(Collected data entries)

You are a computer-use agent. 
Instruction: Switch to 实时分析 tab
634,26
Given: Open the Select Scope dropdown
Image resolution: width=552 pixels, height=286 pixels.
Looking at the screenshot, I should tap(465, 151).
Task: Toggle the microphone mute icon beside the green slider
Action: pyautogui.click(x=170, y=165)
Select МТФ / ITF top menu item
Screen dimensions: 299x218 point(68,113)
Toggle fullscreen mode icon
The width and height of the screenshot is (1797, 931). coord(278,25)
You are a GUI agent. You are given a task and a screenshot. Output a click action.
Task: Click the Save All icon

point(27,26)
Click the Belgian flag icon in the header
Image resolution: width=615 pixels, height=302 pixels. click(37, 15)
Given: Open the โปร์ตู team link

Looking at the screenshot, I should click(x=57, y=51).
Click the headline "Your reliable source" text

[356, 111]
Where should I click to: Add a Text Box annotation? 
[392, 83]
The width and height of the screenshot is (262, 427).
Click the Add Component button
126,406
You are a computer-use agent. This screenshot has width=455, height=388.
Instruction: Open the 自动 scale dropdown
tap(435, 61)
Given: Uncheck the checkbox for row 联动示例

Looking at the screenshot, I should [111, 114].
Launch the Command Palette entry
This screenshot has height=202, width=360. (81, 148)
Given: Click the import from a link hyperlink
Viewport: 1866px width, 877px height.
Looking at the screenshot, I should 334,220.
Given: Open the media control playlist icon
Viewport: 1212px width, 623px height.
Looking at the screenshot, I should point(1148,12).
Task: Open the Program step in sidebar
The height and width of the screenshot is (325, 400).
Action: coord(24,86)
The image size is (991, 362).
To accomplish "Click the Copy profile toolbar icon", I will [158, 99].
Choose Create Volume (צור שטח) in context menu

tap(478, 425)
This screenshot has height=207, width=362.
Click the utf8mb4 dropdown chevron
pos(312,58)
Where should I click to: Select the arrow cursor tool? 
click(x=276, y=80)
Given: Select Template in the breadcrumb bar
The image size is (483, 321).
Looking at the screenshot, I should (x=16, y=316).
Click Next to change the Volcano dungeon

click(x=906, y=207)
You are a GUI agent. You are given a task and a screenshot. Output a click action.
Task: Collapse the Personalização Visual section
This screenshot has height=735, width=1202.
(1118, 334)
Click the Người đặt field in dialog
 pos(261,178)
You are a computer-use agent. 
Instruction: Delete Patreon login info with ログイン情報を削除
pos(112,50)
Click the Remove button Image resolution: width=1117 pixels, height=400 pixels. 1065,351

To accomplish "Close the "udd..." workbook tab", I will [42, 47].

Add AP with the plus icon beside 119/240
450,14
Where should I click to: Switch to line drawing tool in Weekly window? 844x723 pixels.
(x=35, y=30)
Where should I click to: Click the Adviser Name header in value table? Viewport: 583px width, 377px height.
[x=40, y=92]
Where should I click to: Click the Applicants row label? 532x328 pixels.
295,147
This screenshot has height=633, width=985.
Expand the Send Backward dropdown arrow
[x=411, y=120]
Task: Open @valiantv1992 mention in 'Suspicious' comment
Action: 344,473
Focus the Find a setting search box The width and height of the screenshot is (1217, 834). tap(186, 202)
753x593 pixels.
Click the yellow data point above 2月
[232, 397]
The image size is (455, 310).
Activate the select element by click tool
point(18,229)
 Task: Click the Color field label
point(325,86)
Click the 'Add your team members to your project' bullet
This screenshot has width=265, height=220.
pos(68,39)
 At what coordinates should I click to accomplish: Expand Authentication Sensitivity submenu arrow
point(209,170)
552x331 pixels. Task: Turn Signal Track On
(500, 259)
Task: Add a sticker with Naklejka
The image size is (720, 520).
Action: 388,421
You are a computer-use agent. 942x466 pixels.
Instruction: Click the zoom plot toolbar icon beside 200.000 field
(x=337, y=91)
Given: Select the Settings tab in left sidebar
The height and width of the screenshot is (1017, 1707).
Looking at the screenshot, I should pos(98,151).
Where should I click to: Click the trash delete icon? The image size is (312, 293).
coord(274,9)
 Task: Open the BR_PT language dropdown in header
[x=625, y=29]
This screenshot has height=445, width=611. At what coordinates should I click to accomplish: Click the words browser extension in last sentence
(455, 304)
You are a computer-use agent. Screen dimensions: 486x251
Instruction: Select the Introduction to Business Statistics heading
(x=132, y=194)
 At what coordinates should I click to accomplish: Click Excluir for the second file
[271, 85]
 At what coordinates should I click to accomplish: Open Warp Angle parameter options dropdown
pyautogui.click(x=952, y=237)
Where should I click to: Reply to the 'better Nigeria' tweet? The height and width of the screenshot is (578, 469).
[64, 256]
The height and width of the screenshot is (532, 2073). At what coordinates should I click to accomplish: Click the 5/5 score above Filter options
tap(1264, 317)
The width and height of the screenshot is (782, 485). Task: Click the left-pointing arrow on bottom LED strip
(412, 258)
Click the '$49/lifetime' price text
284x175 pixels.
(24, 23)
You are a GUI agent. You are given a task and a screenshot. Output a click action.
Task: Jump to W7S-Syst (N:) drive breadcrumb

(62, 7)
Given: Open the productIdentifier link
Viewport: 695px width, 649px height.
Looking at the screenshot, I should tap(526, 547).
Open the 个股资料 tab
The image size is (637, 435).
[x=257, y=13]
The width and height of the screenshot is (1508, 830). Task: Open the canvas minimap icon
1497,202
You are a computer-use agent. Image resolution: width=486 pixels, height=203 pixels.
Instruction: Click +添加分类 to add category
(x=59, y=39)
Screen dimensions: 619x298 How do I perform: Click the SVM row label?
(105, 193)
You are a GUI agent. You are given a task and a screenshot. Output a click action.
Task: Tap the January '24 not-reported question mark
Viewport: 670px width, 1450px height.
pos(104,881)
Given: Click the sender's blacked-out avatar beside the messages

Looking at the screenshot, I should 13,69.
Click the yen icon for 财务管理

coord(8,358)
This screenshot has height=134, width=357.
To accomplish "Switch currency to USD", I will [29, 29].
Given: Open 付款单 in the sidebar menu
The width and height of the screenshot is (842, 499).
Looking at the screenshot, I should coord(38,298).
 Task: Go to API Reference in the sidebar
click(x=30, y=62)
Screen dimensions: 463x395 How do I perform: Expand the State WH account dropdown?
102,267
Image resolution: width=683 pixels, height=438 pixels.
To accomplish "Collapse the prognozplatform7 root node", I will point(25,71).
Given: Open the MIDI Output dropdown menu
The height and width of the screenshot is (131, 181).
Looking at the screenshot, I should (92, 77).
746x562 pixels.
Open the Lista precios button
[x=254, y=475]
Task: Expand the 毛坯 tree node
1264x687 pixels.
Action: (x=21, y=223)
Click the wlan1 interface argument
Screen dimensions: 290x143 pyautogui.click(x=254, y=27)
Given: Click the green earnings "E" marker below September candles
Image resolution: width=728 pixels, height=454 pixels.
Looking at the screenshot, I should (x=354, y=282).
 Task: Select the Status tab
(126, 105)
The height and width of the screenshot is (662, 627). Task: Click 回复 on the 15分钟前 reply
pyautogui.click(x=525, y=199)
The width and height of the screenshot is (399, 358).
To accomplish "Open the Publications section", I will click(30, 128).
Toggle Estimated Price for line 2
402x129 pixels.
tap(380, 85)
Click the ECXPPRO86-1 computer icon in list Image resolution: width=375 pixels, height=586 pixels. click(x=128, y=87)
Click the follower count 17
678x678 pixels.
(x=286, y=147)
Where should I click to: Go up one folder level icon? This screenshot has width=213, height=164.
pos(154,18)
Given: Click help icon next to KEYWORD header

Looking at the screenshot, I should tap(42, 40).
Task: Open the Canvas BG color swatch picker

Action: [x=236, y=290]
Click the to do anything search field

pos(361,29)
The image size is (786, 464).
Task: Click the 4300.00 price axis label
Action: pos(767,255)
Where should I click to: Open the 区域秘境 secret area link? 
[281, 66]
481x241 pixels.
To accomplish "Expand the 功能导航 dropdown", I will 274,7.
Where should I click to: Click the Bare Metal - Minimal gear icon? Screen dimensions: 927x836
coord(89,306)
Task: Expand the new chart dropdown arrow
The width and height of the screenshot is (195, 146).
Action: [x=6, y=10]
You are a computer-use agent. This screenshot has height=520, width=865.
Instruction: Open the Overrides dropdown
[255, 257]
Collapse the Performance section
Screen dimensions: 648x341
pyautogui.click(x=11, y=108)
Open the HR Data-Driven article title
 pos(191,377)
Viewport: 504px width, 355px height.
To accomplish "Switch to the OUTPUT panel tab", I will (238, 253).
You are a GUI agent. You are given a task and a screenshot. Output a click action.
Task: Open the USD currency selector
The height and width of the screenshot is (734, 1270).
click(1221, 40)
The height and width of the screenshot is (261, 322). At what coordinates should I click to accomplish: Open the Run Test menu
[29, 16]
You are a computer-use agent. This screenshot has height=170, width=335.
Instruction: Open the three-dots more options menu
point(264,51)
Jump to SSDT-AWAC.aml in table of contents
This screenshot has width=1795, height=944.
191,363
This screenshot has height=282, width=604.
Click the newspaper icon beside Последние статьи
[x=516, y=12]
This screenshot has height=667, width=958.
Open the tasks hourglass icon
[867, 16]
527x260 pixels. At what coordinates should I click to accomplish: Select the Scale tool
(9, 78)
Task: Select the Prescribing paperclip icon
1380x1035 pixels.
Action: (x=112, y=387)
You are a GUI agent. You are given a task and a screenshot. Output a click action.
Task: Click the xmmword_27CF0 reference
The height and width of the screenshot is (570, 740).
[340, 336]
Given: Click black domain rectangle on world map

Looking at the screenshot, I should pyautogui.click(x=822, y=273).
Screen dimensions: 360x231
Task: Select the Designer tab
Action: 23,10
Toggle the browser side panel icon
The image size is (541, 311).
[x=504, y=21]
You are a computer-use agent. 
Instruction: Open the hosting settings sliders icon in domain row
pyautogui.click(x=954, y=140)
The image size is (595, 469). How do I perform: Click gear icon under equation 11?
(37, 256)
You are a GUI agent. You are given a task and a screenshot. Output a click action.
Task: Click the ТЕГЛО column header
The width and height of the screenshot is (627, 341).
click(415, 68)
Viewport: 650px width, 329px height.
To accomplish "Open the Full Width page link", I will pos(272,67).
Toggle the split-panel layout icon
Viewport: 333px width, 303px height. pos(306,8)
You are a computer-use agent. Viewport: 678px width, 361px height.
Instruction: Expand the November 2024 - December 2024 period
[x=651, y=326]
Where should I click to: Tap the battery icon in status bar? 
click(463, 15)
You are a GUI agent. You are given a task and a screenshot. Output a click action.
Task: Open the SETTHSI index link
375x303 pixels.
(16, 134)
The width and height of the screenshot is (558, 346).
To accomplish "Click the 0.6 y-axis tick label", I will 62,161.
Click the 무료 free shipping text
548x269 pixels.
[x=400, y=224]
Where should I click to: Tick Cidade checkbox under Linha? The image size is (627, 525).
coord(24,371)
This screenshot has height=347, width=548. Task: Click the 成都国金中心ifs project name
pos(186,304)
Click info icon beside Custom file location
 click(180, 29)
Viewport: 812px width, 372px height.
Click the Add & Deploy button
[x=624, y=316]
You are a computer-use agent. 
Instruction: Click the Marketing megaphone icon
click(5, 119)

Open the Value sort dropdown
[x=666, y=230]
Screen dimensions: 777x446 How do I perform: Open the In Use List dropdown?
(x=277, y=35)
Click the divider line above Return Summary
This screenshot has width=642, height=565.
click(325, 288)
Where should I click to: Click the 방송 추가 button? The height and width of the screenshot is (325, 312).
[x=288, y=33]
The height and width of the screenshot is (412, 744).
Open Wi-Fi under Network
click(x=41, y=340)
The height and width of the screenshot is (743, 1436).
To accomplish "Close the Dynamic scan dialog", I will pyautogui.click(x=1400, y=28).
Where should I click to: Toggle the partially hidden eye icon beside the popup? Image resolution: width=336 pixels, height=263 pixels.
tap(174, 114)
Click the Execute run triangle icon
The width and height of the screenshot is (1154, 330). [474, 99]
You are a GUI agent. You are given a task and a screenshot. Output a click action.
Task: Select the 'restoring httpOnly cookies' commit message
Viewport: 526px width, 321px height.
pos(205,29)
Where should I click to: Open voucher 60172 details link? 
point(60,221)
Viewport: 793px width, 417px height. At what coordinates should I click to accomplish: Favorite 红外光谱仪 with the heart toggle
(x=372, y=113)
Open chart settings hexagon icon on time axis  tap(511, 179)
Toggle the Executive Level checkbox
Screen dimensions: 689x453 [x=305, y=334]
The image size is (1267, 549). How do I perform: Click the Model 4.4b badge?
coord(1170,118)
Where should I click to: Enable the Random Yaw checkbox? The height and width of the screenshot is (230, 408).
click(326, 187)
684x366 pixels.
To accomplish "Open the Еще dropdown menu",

### Work to be completed
Identify how many lines in the entries above contain the word "chart" and provide only that figure.

### Reply
2